### [What you should do]
Transcribe the rows starting with the line containing "Image resolution: width=650" and going on through the end of the rows, copying each line exactly.

### [Records to use]
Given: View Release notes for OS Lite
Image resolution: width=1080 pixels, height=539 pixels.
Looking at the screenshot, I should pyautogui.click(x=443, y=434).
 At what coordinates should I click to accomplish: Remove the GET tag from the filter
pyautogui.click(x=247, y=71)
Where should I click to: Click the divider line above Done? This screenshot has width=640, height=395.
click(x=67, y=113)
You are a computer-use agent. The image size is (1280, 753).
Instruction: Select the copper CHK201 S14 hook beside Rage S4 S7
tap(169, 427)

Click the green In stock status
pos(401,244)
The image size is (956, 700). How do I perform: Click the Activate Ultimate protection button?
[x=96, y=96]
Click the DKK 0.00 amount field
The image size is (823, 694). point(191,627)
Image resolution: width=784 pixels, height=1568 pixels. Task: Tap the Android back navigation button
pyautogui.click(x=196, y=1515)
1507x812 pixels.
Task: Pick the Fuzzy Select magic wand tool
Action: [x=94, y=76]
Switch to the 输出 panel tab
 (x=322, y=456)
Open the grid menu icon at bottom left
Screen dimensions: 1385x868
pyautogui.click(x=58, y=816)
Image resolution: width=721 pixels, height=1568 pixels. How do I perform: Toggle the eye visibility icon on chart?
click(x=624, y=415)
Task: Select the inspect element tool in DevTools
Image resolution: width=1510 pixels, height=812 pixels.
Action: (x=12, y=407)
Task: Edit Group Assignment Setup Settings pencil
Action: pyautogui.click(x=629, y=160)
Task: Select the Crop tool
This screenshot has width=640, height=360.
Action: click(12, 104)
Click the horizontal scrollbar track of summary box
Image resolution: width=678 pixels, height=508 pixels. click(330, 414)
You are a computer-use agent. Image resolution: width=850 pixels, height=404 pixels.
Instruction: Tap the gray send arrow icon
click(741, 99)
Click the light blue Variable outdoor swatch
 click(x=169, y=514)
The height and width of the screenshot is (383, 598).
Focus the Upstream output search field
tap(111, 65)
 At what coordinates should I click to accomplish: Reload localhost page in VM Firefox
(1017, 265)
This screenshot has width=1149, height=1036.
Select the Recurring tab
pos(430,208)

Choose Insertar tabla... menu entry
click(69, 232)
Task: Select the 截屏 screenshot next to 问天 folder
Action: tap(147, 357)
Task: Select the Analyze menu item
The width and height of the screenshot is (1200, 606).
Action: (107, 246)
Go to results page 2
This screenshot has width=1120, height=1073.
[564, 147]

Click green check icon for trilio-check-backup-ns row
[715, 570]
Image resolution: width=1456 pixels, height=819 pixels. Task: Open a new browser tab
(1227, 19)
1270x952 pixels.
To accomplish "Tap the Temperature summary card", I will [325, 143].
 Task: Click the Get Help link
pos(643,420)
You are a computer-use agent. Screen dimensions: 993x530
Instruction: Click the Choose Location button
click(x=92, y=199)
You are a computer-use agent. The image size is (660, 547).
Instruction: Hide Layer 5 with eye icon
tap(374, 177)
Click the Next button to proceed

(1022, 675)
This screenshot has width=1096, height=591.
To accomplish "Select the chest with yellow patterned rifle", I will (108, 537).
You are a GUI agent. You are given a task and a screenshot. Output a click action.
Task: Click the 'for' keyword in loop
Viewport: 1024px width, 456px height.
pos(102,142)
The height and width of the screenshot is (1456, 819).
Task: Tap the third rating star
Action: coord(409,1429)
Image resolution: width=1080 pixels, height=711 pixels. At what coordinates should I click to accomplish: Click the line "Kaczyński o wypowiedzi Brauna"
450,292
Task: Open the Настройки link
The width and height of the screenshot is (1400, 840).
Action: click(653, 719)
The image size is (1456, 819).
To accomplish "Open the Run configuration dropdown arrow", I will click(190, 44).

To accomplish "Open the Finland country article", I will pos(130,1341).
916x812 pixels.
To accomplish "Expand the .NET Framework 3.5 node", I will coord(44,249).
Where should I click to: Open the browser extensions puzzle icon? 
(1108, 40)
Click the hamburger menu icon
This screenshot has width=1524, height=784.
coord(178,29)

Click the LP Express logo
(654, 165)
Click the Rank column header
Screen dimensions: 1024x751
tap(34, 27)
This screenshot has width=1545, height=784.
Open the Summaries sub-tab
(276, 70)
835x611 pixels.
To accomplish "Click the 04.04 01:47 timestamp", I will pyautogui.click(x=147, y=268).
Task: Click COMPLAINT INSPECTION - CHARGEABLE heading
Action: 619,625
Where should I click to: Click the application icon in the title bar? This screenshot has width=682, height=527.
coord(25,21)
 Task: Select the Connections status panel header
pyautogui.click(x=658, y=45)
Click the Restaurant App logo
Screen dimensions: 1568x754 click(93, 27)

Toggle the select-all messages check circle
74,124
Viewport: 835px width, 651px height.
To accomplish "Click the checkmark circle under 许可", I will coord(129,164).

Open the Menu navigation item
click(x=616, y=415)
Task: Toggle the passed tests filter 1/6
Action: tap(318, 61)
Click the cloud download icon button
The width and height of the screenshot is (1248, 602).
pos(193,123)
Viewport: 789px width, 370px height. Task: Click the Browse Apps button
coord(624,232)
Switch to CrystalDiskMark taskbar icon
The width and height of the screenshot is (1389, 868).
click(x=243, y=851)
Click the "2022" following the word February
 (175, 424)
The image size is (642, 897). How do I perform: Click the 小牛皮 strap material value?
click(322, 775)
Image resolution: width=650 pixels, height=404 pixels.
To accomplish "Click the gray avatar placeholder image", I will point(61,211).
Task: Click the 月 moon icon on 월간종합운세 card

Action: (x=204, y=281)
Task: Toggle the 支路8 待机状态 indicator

### [Output of the task]
Image resolution: width=650 pixels, height=404 pixels.
To accomplish "Click the gray avatar placeholder image", I will point(61,211).
Task: Click the 月 moon icon on 월간종합운세 card

Action: (x=204, y=281)
Task: Toggle the 支路8 待机状态 indicator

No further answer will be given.